Larval Ecology - Linking Dispersal, Recruitment and Population Dynamics




I study the ways that larval dispersal interacts with (1) smaller scale settlement and recruitment behavior and (2) larger scale population dynamics and connectivity. Studying such complex phenomena involving biological, physical and chemical oceanography over a range of spatial scales requires interdisciplinary collaboration, and datasets that span a range of spatial and temporal scales.  As a JSPS postdoctoral fellow, in collaboration with Dr. Takashi Noda’s community ecology group at Hokkaido University in Sapporo Japan, I studied rocky shore barnacle recruitment. The broad spatial and temporal scale of the field program allowed me to test the relative influence of physical and biological factors on how recruitment translates to changes in adult populations1.  I also examined how small scale patterns of barnacle recruitment change over across tidal levels2,3.  

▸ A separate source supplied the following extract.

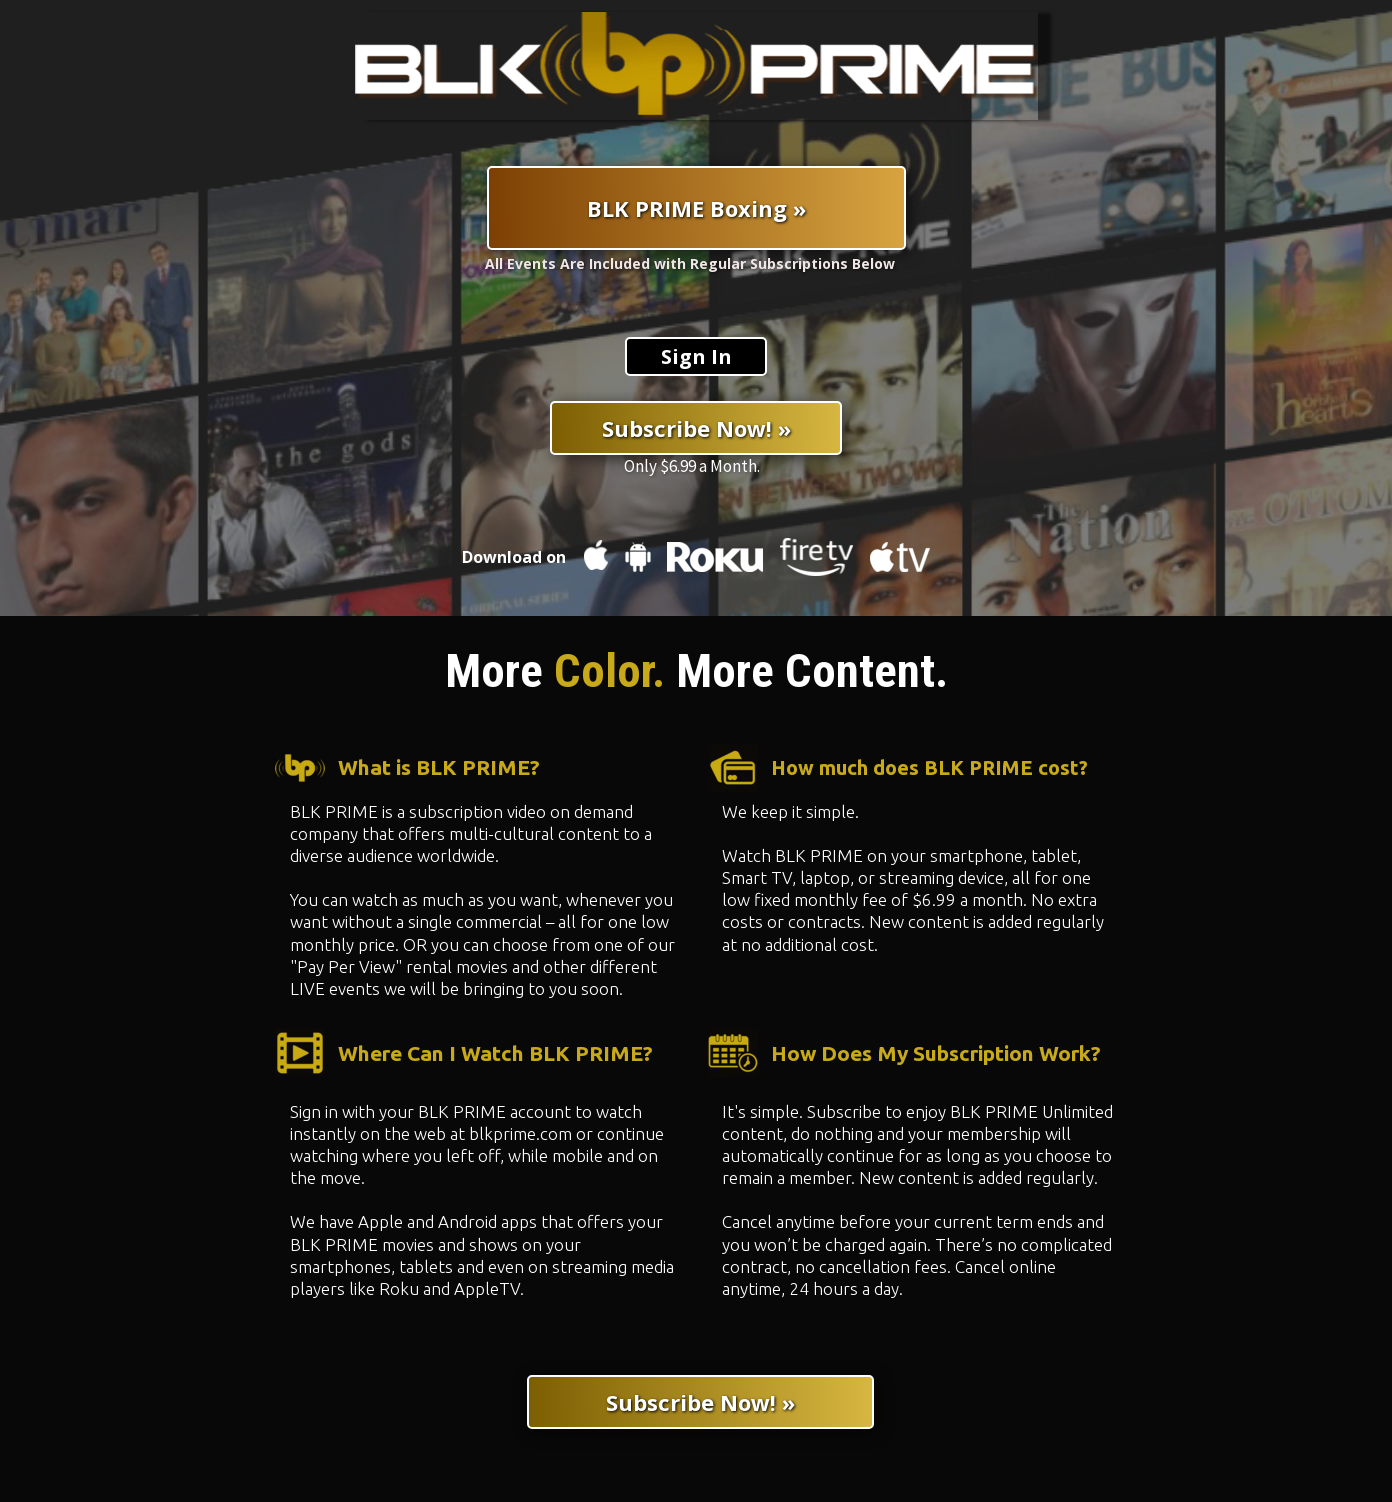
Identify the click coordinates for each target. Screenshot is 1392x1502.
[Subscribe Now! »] (696, 428)
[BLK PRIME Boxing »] (696, 208)
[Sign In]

1 Munroe, D.M., Noda, T. 2010. Physical and Biological Factors Contributing to Changes in the Relative Importance of Recruitment to Population Dynamics. Marine Ecology Progress Series 412: 151-162.

2 Munroe, D.M, and T. Noda. 2009.  Spatial pattern of rocky intertidal barnacle recruitment: comparison over multiple tidal levels and years.  Journal of the Marine Biological Association of the United Kingdom 89(2): 345-353.

3 Munroe, D.M., Noda, T., and Ikeda, T. 2010. Shore Level Changes in Barnacle (Chthamalus dalli) Recruitment Patterns Relative to Rock Surface Topography. Journal of Experimental Marine Biology and Ecology 392: 188-192.